Forgoing one food treats eosinophilic esophagitis as well as excluding six

March 1, 2023
NIH grantees report results of first multi-site randomized trial comparing the two diets.

Eliminating animal milk alone from the diet of adults with eosinophilic esophagitis, or EoE, is as effective at treating the disease as eliminating animal milk plus five other common foods, a clinical trial funded by the National Institutes of Health has found. For people with EoE whose disease remains active after they forgo animal milk, a more restrictive diet may help them achieve remission, according to the researchers. These findings were published in the journal The Lancet Gastroenterology & Hepatology.
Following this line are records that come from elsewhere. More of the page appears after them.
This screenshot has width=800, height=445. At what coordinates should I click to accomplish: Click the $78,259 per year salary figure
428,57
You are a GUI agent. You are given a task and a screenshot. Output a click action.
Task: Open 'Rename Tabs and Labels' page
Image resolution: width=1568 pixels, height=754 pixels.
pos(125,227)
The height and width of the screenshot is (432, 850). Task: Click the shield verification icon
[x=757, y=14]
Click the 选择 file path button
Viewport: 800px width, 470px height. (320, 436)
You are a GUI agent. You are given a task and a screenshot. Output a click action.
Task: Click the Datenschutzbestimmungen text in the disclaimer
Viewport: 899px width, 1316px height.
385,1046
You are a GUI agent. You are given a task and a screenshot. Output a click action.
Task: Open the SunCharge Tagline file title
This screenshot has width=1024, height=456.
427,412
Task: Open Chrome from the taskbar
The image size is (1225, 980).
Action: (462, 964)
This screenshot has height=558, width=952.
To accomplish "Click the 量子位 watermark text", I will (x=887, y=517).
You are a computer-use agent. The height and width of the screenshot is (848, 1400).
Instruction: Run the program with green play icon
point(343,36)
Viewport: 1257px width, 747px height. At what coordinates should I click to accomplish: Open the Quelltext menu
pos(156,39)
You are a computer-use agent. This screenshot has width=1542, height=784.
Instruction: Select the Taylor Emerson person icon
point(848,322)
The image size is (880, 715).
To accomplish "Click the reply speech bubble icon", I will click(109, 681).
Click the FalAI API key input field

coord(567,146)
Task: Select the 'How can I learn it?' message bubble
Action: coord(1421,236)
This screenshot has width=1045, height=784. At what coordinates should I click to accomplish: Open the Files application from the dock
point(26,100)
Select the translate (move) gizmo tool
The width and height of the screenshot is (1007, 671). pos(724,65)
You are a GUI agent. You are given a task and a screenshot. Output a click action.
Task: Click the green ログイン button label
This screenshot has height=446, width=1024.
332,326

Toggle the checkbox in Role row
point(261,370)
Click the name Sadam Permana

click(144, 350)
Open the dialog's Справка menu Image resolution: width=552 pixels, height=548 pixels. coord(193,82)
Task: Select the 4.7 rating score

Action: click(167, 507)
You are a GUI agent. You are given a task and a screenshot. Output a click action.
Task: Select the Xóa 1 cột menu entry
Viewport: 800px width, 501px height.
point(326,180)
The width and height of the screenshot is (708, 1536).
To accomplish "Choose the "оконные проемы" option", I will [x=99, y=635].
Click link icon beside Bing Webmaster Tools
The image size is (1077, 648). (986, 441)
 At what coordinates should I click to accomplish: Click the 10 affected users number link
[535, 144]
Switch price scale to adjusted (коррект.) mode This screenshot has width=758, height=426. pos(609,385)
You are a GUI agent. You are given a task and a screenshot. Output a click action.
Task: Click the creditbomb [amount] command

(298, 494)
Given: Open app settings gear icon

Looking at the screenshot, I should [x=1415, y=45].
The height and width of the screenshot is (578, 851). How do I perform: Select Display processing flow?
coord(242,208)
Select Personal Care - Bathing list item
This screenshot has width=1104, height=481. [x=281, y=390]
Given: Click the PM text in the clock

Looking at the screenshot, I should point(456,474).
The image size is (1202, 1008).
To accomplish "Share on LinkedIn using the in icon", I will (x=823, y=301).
The trial involved 129 adults ages 18 to 60 years with a confirmed EoE diagnosis, active EoE symptoms, and a high number of eosinophils in esophageal tissue. Volunteers enrolled in the trial at one of 10 U.S. medical centers that participate in the Consortium of Eosinophilic Gastrointestinal Disease Researchers, part of the NIH-funded Rare Diseases Clinical Research Network. Participants were assigned at random to either the 1FED, which eliminated only animal milk from the diet, or the 6FED. They followed their assigned diet for six weeks, then underwent an upper endoscopy exam and an esophageal tissue biopsy. If the number of eosinophils in the tissue indicated that EoE was in remission, the participant exited the study. If EoE was not in remission, people who had been on 1FED could advance to 6FED, and people who had been on 6FED could take topical swallowed steroids, both for six weeks, followed by a repeat exam with tissue biopsy.

The investigators found that 34% of participants on 6FED and 40% of participants on 1FED achieved remission after six weeks of diet therapy, a difference that was not statistically significant. The two diets also had a similar impact across several other measures, including reduction in EoE symptoms and effect on quality of life. Thus, 1FED and 6FED were equally effective at treating EoE, an unexpected finding.

The researchers also discovered that nearly half of people who did not respond to 1FED attained remission after treatment with the more restrictive 6FED, while more than 80% of the non-responders to 6FED achieved remission with oral steroids.

Taken together, the investigators conclude that 1FED is a reasonable first-line diet therapy option in adults with EoE, and that effective therapies are available for people who do not achieve remission after 1FED or 6FED.